* WHAT TO DO
Reproduce the material starting with the line containing "You are a computer-use agent. The image size is (292, 264)." and going on through the line containing "click(x=207, y=46)", swapping "dropdown" for "menu" and leaving everything else unchanged.

* Data lines

___

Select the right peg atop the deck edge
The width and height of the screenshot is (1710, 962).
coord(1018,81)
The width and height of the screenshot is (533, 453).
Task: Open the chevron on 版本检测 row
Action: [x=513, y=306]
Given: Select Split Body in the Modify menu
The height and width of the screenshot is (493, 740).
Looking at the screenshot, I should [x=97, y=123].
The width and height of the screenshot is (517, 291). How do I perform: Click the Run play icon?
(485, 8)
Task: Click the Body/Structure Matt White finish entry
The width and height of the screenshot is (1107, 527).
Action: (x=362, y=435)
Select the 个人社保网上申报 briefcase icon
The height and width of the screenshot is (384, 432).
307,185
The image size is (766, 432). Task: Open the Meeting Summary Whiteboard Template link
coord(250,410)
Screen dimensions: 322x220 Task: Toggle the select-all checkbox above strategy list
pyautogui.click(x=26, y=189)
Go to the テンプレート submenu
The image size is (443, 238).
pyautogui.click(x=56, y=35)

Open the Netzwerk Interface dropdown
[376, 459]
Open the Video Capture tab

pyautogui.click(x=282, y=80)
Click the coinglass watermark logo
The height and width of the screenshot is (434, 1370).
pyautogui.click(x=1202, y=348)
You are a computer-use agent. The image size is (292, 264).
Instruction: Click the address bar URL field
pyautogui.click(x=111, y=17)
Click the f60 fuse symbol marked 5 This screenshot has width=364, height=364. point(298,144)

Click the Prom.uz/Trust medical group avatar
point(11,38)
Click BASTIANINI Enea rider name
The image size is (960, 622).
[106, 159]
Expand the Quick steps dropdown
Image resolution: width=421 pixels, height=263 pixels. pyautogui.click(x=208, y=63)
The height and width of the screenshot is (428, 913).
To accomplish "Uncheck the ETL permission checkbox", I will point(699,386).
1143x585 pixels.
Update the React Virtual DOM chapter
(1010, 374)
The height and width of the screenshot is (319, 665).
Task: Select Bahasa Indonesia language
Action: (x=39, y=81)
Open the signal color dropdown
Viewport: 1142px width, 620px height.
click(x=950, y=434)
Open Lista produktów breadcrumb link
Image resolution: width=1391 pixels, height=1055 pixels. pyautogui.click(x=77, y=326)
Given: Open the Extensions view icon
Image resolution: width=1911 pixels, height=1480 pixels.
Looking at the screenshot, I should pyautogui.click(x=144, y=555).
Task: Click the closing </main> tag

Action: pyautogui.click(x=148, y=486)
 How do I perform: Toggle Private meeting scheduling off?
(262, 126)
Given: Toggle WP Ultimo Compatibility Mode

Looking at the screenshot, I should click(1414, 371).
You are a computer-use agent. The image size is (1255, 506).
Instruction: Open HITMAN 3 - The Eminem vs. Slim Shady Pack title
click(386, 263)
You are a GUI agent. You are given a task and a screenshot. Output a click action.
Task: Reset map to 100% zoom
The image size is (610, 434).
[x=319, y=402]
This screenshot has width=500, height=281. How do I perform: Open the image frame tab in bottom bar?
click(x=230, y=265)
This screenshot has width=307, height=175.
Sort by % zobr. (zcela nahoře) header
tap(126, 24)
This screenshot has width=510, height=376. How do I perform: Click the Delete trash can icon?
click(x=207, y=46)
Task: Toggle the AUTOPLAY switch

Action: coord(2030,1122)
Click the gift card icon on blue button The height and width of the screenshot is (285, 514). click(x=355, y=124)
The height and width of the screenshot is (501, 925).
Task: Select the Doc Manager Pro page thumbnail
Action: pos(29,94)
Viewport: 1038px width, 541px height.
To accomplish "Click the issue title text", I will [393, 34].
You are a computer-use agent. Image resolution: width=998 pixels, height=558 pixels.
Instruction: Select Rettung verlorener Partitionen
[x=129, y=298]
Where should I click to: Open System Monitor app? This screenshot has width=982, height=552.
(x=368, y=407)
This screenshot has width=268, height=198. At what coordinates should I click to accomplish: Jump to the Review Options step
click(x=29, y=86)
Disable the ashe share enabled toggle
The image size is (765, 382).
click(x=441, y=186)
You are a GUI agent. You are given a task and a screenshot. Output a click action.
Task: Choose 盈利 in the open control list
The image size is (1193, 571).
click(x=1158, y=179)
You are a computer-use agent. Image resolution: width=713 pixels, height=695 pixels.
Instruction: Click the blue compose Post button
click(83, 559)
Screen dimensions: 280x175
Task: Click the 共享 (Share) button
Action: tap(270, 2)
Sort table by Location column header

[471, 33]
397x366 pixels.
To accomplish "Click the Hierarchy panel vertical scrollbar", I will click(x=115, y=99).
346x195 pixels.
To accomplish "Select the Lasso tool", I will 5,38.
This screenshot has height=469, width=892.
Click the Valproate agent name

___

* REPLY
You are a computer-use agent. The image size is (292, 264).
Instruction: Click the address bar URL field
pyautogui.click(x=111, y=17)
Click the f60 fuse symbol marked 5 This screenshot has width=364, height=364. point(298,144)

Click the Prom.uz/Trust medical group avatar
point(11,38)
Click BASTIANINI Enea rider name
The image size is (960, 622).
[106, 159]
Expand the Quick steps menu
Image resolution: width=421 pixels, height=263 pixels. pyautogui.click(x=208, y=63)
The height and width of the screenshot is (428, 913).
To accomplish "Uncheck the ETL permission checkbox", I will point(699,386).
1143x585 pixels.
Update the React Virtual DOM chapter
(1010, 374)
The height and width of the screenshot is (319, 665).
Task: Select Bahasa Indonesia language
Action: (x=39, y=81)
Open the signal color menu
Viewport: 1142px width, 620px height.
click(x=950, y=434)
Open Lista produktów breadcrumb link
Image resolution: width=1391 pixels, height=1055 pixels. pyautogui.click(x=77, y=326)
Given: Open the Extensions view icon
Image resolution: width=1911 pixels, height=1480 pixels.
Looking at the screenshot, I should pyautogui.click(x=144, y=555).
Task: Click the closing </main> tag

Action: pyautogui.click(x=148, y=486)
 How do I perform: Toggle Private meeting scheduling off?
(262, 126)
Given: Toggle WP Ultimo Compatibility Mode

Looking at the screenshot, I should click(1414, 371).
You are a computer-use agent. The image size is (1255, 506).
Instruction: Open HITMAN 3 - The Eminem vs. Slim Shady Pack title
click(386, 263)
You are a GUI agent. You are given a task and a screenshot. Output a click action.
Task: Reset map to 100% zoom
The image size is (610, 434).
[x=319, y=402]
This screenshot has width=500, height=281. How do I perform: Open the image frame tab in bottom bar?
click(x=230, y=265)
This screenshot has width=307, height=175.
Sort by % zobr. (zcela nahoře) header
tap(126, 24)
This screenshot has width=510, height=376. How do I perform: Click the Delete trash can icon?
click(x=207, y=46)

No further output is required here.